Ces arguments sont également soutenus par l’historienne Kate Masur, dans un article publié dans les colonnes du même journal (15 jours avant la lettre de Forner). Celle-ci insiste surtout sur le fait que le film ne représente pas les esclaves comme des acteurs de l’histoire. Le film ne porte pas du tout sur le fait qu’ils agissaient pour leur propre émancipation. La chercheur indique que la plupart des travaux menés depuis une trentaine d’années mettent l’accent sur cette dimension. Il s’agit à ce titre d’une régression (notamment car Ken Burn, dans son film, The Civil War, avait pris en compte cet aspect).
Enfin, une seconde polémique, cette fois sur une question factuelle, a débuté plus récemment. Dans le film, les représentants du Connecticut sont montrés votant contre l’abolition, alors qu’ils avaient voté pour. Cela a conduit à de nouveaux débats autour du film, dont une lettre d’un représentant du Connecticut au Congrès, “In many movies, including your own E.T. and Gremlins, for example, suspending disbelief is part of the cinematic experience and is critical to enjoying the film. But in a movie based on significant real-life events (…) accuracy is paramount.” (cf. ill. ci-dessous).

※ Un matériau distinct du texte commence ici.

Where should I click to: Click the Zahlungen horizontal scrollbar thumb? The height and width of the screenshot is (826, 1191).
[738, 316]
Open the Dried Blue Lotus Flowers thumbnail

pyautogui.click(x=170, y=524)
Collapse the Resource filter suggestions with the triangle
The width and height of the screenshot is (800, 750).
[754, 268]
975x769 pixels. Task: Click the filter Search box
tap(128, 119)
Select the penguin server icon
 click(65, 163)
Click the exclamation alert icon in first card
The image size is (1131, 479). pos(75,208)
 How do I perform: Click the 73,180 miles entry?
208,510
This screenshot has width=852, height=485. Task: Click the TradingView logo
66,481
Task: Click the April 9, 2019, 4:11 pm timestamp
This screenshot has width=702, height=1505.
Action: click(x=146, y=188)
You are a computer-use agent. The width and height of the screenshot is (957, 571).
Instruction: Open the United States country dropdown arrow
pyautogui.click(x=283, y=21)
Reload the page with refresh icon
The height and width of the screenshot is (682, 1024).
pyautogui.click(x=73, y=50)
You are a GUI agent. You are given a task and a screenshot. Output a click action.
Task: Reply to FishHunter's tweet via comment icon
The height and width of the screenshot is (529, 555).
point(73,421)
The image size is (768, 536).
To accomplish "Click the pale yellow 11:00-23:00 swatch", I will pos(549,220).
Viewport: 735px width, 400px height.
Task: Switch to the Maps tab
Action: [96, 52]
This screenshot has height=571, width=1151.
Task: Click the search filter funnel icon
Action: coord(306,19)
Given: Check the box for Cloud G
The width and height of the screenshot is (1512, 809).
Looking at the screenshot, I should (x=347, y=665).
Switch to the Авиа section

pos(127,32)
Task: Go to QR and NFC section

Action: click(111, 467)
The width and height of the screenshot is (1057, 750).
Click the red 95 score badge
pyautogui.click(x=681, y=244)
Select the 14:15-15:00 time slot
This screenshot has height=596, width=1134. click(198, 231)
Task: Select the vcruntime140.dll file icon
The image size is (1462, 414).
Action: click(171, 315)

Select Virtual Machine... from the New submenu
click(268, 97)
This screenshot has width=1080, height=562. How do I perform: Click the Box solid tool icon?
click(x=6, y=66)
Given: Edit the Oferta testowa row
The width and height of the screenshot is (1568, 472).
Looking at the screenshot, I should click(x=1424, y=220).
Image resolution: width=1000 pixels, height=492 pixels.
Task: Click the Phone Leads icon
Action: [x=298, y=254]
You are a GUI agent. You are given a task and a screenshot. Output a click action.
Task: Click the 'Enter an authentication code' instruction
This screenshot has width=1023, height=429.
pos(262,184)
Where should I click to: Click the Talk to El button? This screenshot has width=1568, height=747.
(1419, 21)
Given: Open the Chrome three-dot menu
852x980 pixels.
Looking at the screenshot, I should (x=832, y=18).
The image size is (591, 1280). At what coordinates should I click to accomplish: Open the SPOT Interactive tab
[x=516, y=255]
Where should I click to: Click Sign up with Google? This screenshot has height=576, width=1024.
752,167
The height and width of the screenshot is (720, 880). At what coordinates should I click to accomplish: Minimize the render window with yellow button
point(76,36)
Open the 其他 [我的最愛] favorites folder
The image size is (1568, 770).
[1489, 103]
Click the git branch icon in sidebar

Les propos tenus par les différents intervenants prennent alors la forme plus classique d’une opposition “vrai”/”faux” qui conduit à insister sur l’erreur historique commise par l’équipe du film. Si la première polémique attirait l’attention sur le sujet du film, celle-ci a été plus gênante et le scénariste a eu plus de difficultés à répondre aux critiques. Il s’est contenté de rappeler qu’un film de fiction n’équivaut ni à une recherche historienne, ni à un cours d’histoire (“Rep. Courtney is correct that the four members of the Connecticut delegation voted for the amendment. (…) In making changes to the voting sequence, we adhered to time-honored and completely legitimate standards for the creation of historical drama, which is what Lincoln is.” ).
Si on en revient aux trois éléments qui font d’un film historique un potentiel nominé aux Oscar, deux des critères se rejoignent ici. La principale polémique (critère 2) est liée au fait que le passé soit représenté à travers une personnalisation de l’histoire (critère 3). Au final, Lincoln n’aura pas obtenu l’Oscar tant espéré, mais Daniel Day-Lewis aura lui remporté un troisième prix. Le personnage-Lincoln aura donc convaincu les membres de l’Académie ; le film beaucoup moins (12 nominations, 2 Oscars). Une polémique entre historiens constitue, dans tous les cas, un élément important afin de s’assurer qu’un film occupe une place dans l’actualité (avant les Oscars). Si celle-ci peut parfois porter sur des questions relatives à l’interprétation du passé, la notion de “vérité factuelle” revient bien souvent sur le devant de la scène.